■ **TEXT SECTION**

---*---

2. The appellant, a national of Pakistan, appealed to the First-tier Tribunal against the decision of the Secretary of State of 21 November 2013 to refuse his application for a residence card as confirmation of a right to reside in the UK under the Immigration (European Economic Area) Regulations 2006 (the EEA Regulations) as the spouse of Norah Langan, an Irish national. The respondent interviewed the appellant and his spouse and concluded that the marriage is one of convenience. First-tier Tribunal Judge Hunter allowed the appeal.
3. The issue in this appeal is whether the First-tier Tribunal Judge properly applied the burden of proof in considering whether the marriage is one of convenience.
4. In this appeal the respondent carried out an interview with the appellant and his spouse. The record of interview is contained in the Reasons for Refusal letter. The Judge heard oral evidence from the appellant’s wife but not from the appellant. The Judge set out the submissions and said at paragraph 44 “I then heard from Mr Nicholson [for the appellant] who said that the burden of proving a marriage was one of convenience was on the Respondent.” The Judge said at paragraph 52; “I accept Mr Nicholson’s submission that the burden of proof is on the Respondent to show that a particular marriage is one of convenience.”
5. The respondent contends in the grounds of appeal to the Upper Tribunal that the Judge erred in reversing the burden of proof onto the respondent to show that the marriage is one of convenience.

---*---

■ **DATA SECTION**
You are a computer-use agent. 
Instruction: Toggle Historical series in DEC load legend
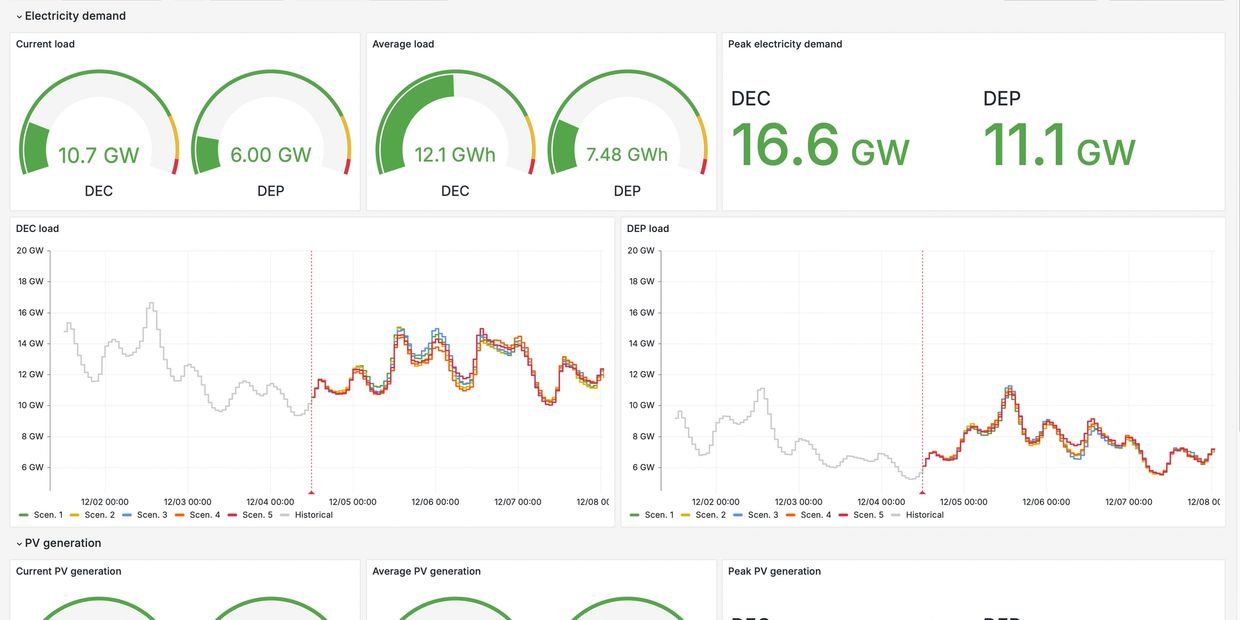click(x=314, y=515)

---*---

■ **STATED EXERCISE A**
List every person named in the immigration appeal excerpt.
■ **STATED EXERCISE B**
Repeat word for word everything in the immigration appeal excerpt from "2. The appellant, a" down to "whether the marriage is one of convenience.".

■ **WRITTEN ANSWER A**
Norah Langan
Hunter (First-tier Tribunal Judge)
Mr Nicholson

■ **WRITTEN ANSWER B**
2. The appellant, a national of Pakistan, appealed to the First-tier Tribunal against the decision of the Secretary of State of 21 November 2013 to refuse his application for a residence card as confirmation of a right to reside in the UK under the Immigration (European Economic Area) Regulations 2006 (the EEA Regulations) as the spouse of Norah Langan, an Irish national. The respondent interviewed the appellant and his spouse and concluded that the marriage is one of convenience. First-tier Tribunal Judge Hunter allowed the appeal.
3. The issue in this appeal is whether the First-tier Tribunal Judge properly applied the burden of proof in considering whether the marriage is one of convenience.